Worldbuilding Tips from Microscope
Now let’s pull out the important points of the game to see if it helps us come up with some worldbuilding tips for our writing.
- Decide on the type of story world you want.
- Decide what elements you definitely want to include or exclude.
- Decide the scope of the story world and its relevant history.
- Explore big picture, medium picture, and small picture details that interest you within the scope.
- Ensure that details don’t contradict earlier details or include excluded elements.
- See how details are related or connected both vertically (within a single time focus) and horizontally (across the cause and effect chain of time).
- Explore each idea to the world’s satisfaction… Eventually. *grin*
In other words, if we struggle to follow story threads or understand how they relate… Or if we struggle to see both a storyworld’s big picture and small details without twisting our brain into knots… Then we might benefit from playing this game.
Microscope is so unusual that it might take a bit to really grasp how to play (even though the rules are actually quite simple). However, once we get it, it’s easier to see how a storyworld’s threads relate and influence each other, both into the past and the future.

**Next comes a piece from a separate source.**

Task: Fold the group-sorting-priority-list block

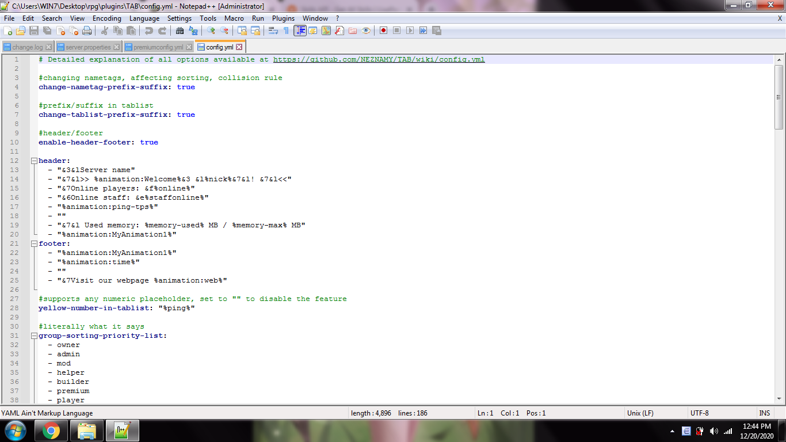Action: tap(34, 336)
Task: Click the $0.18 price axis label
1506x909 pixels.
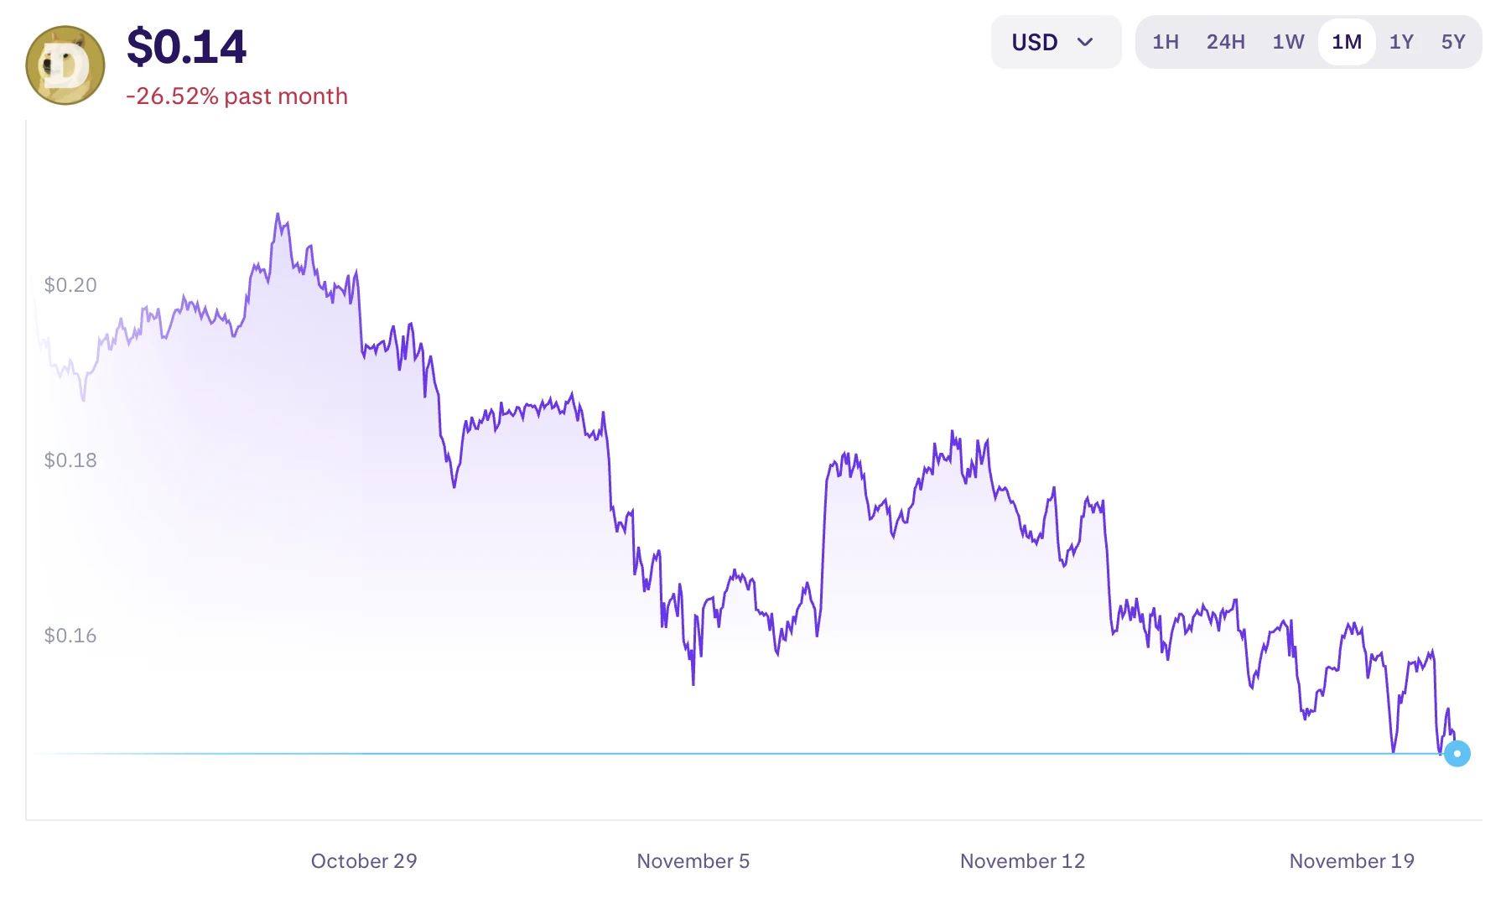Action: pyautogui.click(x=70, y=460)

With that skill, we can make worldbuilding details we come up with later fit with other ideas we’ve already had. We can build a cohesive world that adds meaning and epic scope with each event we develop. *smile*
What story worlds have you come across that feel epic and/or cohesive to you? Were they developed all at once or piecemeal/nonlinearly? Have you struggled to worldbuild in your stories? Do you find it difficult to keep worldbuilding details consistent and cohesive, especially with nonlinear development? Do you have any questions about worldbuilding, or does this post give you any ideas?Pin It
Hi! I played Microscope this past weekend with some friends and it was an incredible experience. It’s fascinating to take a “god’s eye” view of a world/universe/country/whatever and determine its complete history. What’s even better is that I can see this being used to create a whole series of books or short stories that reside within the totality of that history. I recommend Microscope to anyone who enjoys story building with others.
Awesome! I’m glad I’m not the only one who saw the possibilities. 🙂
And yes, I thought the same thing with the game we played, as almost every card could have been turned into a book–at least as a short story–for a whole series or multiple connected series. That’s what got me thinking about this post. 😉 Thanks for sharing!
With two authors and one game designer playing, it was *hard* not to see the possibilities! There were more than a few moments of “that would be a cool story” or “I want to write that”.